## Exercise
Could you give the number of lines in the entries below that contain the word "pixels"? Only the number is wanted.

## Collected data
□ □ □

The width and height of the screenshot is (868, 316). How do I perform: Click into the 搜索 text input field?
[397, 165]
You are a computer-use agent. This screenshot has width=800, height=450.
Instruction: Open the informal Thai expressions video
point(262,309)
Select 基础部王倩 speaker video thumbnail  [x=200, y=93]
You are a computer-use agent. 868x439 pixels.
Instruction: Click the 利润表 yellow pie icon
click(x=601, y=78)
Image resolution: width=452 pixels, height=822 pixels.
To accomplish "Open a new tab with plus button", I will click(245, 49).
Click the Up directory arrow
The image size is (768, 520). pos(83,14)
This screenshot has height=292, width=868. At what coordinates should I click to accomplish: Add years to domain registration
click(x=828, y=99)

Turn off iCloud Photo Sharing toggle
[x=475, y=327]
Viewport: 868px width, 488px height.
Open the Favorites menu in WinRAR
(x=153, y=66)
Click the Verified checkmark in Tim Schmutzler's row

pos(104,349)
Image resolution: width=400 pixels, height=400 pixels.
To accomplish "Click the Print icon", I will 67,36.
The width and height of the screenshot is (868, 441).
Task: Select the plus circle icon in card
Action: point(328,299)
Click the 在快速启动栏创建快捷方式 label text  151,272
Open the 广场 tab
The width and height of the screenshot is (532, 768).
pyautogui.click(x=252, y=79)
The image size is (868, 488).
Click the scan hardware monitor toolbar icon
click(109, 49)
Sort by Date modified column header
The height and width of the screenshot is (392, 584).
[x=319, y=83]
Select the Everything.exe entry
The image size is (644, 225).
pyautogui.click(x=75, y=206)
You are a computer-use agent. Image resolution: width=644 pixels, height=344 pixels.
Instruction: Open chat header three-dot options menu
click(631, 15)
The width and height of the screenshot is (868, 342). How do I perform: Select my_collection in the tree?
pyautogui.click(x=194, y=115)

□ □ □

## Task solution
4